West from Belle Tout, the cliffs drop down to Birling Gap, then ascend through the Seven Sisters to Haven Brow, overlooking the Cuckmere valley. The area is a popular tourist attraction. Birling Gap has a restaurant and, in the summer, multiple ice cream vans serve the area. There are many choices of walking routes.

Suicide spot

Estimates vary of the number of annual deaths at Beachy Head, from 20 per year to many more. In 2010, it was the third most common suicide spot in the world, after the Golden Gate Bridge in San Francisco and the Aokigahara Woods in Japan, according to The Wall Street Journal.
The Beachy Head Chaplaincy Team conducts regular day and evening patrols of the area in attempts to locate and stop potential cliff jumpers. Workers at the pub and taxi drivers are also on the lookout for people contemplating suicide and there are signs with the telephone number of the Samaritans urging potential jumpers to call them.
Deaths at the site are often covered by the media, and Ross Hardy, the founder of the chaplaincy team, says that this encourages suicidal people to choose the site. Eastbourne Borough Council drew media coverage in 2018 of its policy of removing shrines and crosses left at Beachy Head by families of suicide victims.

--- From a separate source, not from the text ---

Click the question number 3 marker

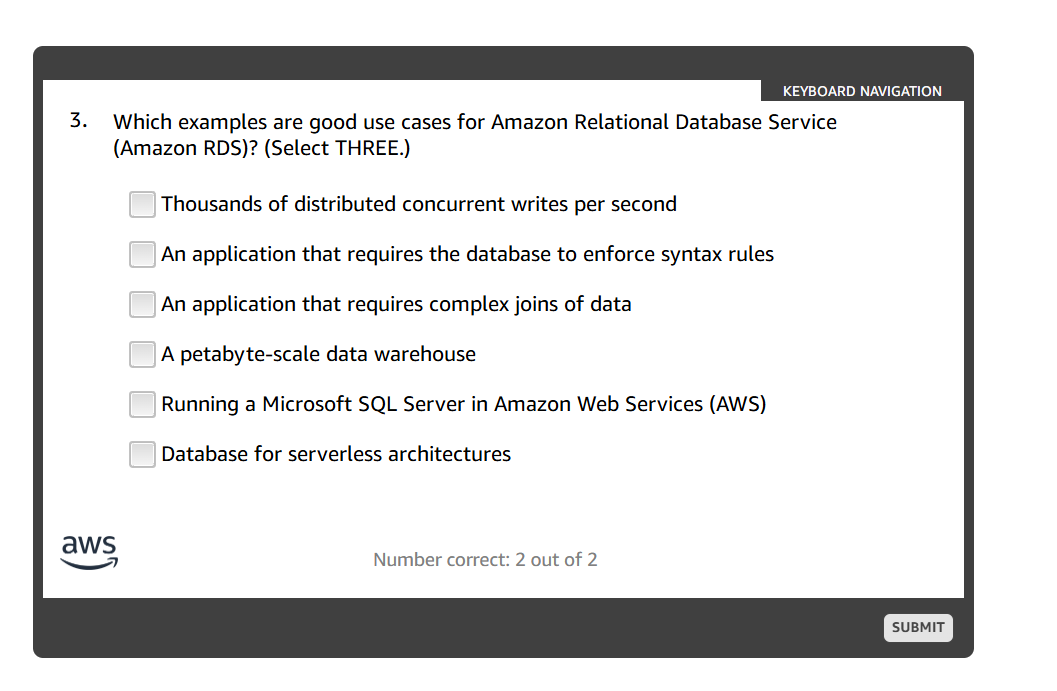click(x=79, y=121)
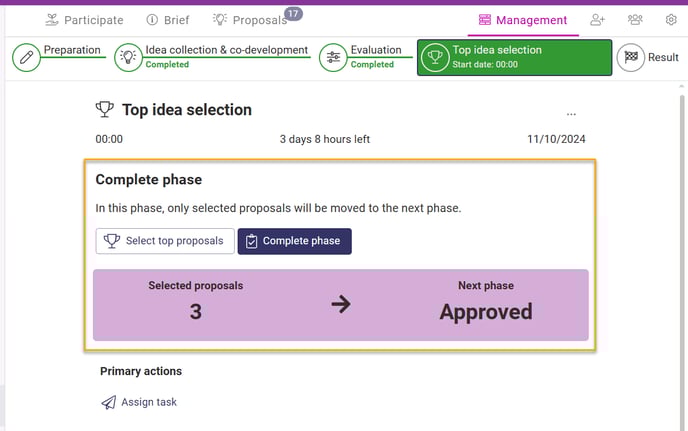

The earliest reports of deaths by suicide at Beachy Head come from the 7th century. Between 1965 and 1979, there were 124 deaths at the location. Of these, S. J. Surtees wrote that 115 of them were "almost certainly" suicides, and that 61 percent of the victims were from outside East Sussex. After a steady increase in deaths between 2002 and 2005, there were only seven fatalities in 2006, a marked decrease. The Maritime and Coastguard Agency, whose Coastguard Rescue Teams are responsible for the rescue of injured jumpers and the recovery of the dead, attributed the reduction to the work of the Chaplaincy Team and good coverage of services by the local media. At least 26 people died at the site in 2008.